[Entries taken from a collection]
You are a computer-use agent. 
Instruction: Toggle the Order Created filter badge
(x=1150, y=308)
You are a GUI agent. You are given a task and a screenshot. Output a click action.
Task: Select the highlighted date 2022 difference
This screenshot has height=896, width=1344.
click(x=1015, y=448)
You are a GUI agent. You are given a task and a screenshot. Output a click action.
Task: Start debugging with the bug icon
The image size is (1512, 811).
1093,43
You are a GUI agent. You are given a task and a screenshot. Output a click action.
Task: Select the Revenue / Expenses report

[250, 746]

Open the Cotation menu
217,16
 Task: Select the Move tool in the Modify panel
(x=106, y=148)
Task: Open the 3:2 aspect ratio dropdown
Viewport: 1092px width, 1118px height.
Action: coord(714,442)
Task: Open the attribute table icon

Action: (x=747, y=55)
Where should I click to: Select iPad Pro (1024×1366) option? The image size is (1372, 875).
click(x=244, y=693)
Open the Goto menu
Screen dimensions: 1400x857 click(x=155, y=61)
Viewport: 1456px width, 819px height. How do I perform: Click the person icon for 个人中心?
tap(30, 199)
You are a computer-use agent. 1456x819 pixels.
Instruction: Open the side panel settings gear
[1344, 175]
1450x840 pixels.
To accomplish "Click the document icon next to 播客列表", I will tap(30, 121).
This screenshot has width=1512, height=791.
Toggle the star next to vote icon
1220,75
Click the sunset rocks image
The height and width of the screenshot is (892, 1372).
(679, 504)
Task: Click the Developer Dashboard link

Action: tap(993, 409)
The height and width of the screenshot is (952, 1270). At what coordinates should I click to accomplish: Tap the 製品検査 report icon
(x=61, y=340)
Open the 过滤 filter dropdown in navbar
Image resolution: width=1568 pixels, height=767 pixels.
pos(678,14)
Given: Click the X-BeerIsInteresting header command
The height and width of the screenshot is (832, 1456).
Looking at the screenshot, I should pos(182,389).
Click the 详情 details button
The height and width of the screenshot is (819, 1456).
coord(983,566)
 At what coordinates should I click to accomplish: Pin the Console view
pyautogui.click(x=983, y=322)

INSTRUCTIONS TO FOLLOW:
Please output every record exactly as it appears.

ANSWER SPACE:
You are a computer-use agent. 
Instruction: Toggle the Order Created filter badge
(x=1150, y=308)
You are a GUI agent. You are given a task and a screenshot. Output a click action.
Task: Select the highlighted date 2022 difference
This screenshot has height=896, width=1344.
click(x=1015, y=448)
You are a GUI agent. You are given a task and a screenshot. Output a click action.
Task: Start debugging with the bug icon
The image size is (1512, 811).
1093,43
You are a GUI agent. You are given a task and a screenshot. Output a click action.
Task: Select the Revenue / Expenses report

[250, 746]

Open the Cotation menu
217,16
 Task: Select the Move tool in the Modify panel
(x=106, y=148)
Task: Open the 3:2 aspect ratio dropdown
Viewport: 1092px width, 1118px height.
Action: coord(714,442)
Task: Open the attribute table icon

Action: (x=747, y=55)
Where should I click to: Select iPad Pro (1024×1366) option? The image size is (1372, 875).
click(x=244, y=693)
Open the Goto menu
Screen dimensions: 1400x857 click(x=155, y=61)
Viewport: 1456px width, 819px height. How do I perform: Click the person icon for 个人中心?
tap(30, 199)
You are a computer-use agent. 1456x819 pixels.
Instruction: Open the side panel settings gear
[1344, 175]
1450x840 pixels.
To accomplish "Click the document icon next to 播客列表", I will tap(30, 121).
This screenshot has width=1512, height=791.
Toggle the star next to vote icon
1220,75
Click the sunset rocks image
The height and width of the screenshot is (892, 1372).
(679, 504)
Task: Click the Developer Dashboard link

Action: tap(993, 409)
The height and width of the screenshot is (952, 1270). At what coordinates should I click to accomplish: Tap the 製品検査 report icon
(x=61, y=340)
Open the 过滤 filter dropdown in navbar
Image resolution: width=1568 pixels, height=767 pixels.
pos(678,14)
Given: Click the X-BeerIsInteresting header command
The height and width of the screenshot is (832, 1456).
Looking at the screenshot, I should pos(182,389).
Click the 详情 details button
The height and width of the screenshot is (819, 1456).
coord(983,566)
 At what coordinates should I click to accomplish: Pin the Console view
pyautogui.click(x=983, y=322)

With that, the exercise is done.